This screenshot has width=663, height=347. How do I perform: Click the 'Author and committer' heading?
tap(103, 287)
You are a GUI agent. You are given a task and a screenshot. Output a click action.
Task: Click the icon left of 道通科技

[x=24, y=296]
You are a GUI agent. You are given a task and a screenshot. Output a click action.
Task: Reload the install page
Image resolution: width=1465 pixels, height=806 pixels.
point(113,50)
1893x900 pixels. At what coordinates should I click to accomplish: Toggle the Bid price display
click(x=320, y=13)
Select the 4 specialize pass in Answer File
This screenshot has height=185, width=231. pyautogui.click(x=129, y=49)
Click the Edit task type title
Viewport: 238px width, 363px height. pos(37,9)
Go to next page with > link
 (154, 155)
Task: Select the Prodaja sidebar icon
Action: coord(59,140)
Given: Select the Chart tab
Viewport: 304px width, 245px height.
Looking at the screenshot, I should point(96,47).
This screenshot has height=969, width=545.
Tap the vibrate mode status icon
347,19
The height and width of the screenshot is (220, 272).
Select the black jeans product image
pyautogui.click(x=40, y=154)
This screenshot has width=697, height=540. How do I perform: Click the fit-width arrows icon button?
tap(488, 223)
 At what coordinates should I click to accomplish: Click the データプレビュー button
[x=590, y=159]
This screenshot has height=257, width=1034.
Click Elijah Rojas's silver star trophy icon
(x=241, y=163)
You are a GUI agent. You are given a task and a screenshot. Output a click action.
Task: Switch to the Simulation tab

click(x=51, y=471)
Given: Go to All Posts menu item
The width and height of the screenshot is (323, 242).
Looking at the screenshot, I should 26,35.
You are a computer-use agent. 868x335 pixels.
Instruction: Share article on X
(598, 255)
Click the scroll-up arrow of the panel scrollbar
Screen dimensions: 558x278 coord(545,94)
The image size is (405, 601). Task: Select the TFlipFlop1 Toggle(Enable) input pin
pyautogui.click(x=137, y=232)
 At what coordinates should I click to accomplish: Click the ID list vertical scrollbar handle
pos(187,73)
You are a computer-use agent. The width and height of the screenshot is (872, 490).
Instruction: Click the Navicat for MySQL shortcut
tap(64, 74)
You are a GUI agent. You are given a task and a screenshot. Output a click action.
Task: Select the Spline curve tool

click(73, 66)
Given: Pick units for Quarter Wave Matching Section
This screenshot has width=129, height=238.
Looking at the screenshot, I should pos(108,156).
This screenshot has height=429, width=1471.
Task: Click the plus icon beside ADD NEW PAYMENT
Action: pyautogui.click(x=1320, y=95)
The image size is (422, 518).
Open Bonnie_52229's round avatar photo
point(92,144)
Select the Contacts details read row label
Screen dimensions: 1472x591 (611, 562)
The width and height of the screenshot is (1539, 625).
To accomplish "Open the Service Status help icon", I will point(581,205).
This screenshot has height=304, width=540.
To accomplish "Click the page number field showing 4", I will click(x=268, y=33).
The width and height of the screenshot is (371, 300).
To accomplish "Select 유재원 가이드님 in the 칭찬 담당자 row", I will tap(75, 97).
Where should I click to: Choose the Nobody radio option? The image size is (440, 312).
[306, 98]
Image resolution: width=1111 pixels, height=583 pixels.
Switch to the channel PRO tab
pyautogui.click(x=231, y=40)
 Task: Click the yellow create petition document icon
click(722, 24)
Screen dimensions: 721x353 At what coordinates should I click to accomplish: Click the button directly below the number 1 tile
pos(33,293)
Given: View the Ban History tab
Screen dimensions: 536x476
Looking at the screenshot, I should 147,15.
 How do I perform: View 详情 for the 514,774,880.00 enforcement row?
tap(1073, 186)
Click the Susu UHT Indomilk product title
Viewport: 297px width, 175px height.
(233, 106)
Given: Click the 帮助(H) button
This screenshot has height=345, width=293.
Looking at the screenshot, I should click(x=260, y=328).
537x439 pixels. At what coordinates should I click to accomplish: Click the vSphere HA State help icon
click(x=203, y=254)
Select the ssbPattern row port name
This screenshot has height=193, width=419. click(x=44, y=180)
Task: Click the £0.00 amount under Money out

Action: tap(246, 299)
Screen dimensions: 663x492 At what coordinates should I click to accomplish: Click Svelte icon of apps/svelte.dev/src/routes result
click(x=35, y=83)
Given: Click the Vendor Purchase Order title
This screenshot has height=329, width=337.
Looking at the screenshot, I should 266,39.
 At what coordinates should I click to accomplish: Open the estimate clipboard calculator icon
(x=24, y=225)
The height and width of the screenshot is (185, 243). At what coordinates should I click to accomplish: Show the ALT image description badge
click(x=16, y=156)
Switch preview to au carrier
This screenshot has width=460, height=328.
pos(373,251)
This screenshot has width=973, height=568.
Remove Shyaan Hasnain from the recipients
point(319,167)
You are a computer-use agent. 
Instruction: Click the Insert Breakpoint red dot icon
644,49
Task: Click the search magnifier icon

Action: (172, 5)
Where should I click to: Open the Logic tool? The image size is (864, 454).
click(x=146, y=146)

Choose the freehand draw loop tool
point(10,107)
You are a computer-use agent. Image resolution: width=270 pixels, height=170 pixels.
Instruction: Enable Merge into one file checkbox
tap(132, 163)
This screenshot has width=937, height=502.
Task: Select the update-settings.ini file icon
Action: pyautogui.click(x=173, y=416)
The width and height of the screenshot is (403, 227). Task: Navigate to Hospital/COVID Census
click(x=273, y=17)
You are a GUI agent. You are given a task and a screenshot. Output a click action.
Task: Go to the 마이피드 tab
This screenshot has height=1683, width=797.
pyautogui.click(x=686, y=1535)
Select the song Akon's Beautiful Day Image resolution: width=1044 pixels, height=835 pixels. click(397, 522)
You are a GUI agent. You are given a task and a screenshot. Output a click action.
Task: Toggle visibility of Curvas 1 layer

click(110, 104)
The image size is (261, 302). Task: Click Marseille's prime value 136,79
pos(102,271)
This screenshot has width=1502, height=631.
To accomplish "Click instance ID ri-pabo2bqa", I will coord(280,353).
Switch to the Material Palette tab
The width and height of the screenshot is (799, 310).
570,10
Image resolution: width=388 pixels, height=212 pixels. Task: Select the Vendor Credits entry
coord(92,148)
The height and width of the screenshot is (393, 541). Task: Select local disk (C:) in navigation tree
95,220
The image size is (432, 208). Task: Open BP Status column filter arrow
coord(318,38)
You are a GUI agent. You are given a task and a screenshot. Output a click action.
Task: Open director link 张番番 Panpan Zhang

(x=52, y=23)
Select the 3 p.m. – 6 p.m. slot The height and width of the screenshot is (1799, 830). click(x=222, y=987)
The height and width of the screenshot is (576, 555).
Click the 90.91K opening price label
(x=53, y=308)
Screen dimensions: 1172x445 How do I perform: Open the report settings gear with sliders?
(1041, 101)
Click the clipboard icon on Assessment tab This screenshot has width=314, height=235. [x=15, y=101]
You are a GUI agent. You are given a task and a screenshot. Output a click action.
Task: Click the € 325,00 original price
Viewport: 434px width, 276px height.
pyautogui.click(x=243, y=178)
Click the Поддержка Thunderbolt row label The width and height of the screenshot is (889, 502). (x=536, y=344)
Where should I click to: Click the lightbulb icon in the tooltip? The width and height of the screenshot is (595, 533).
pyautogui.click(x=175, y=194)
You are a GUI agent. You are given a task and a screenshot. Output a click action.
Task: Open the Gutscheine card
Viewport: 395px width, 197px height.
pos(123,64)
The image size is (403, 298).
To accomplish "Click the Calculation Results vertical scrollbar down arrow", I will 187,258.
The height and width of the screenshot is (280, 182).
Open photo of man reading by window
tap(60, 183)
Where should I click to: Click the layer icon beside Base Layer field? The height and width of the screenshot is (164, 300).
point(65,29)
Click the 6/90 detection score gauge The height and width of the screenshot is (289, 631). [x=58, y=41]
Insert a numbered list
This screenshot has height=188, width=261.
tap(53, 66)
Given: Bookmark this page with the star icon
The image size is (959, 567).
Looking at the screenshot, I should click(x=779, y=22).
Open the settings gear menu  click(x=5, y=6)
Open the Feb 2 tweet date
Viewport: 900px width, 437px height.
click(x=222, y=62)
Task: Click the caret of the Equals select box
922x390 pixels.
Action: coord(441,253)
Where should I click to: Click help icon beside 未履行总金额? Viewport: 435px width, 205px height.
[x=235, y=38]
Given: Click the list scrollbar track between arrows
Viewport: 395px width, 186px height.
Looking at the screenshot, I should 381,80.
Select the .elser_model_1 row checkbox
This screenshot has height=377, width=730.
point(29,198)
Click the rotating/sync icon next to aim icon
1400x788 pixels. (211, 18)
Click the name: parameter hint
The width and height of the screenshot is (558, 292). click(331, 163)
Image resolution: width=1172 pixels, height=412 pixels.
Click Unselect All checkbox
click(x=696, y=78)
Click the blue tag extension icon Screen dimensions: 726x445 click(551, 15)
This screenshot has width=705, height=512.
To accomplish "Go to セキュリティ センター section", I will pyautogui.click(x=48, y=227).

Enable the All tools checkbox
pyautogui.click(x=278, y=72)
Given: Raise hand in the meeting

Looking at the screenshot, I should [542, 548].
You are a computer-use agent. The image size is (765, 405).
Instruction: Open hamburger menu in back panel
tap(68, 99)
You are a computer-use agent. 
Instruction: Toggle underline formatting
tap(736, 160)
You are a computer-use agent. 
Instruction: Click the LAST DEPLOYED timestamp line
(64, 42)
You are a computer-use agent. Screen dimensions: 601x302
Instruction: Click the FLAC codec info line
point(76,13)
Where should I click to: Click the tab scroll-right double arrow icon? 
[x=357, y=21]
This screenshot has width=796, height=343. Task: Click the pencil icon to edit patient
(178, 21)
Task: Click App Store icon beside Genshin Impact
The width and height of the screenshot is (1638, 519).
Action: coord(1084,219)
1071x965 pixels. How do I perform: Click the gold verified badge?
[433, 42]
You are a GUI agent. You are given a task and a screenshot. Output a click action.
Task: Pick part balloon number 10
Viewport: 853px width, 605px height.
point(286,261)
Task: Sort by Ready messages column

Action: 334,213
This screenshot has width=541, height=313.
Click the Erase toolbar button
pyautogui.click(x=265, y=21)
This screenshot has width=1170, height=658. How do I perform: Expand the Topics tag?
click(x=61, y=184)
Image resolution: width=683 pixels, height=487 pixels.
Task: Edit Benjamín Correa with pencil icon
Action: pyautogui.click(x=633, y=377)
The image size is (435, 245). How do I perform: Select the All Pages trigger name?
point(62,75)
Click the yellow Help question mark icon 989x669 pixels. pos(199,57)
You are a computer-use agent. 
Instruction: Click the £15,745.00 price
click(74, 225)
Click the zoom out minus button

========================

About this exercise ::
The output should be exactly the lines above from the line containing "You are a computer-use agent. Image" to the line containing "Task: Go to the 마이피드 tab", inclusive, with no other lines.

Solved exercise ::
You are a computer-use agent. Image resolution: width=270 pixels, height=170 pixels.
Instruction: Enable Merge into one file checkbox
tap(132, 163)
This screenshot has width=937, height=502.
Task: Select the update-settings.ini file icon
Action: pyautogui.click(x=173, y=416)
The width and height of the screenshot is (403, 227). Task: Navigate to Hospital/COVID Census
click(x=273, y=17)
You are a GUI agent. You are given a task and a screenshot. Output a click action.
Task: Go to the 마이피드 tab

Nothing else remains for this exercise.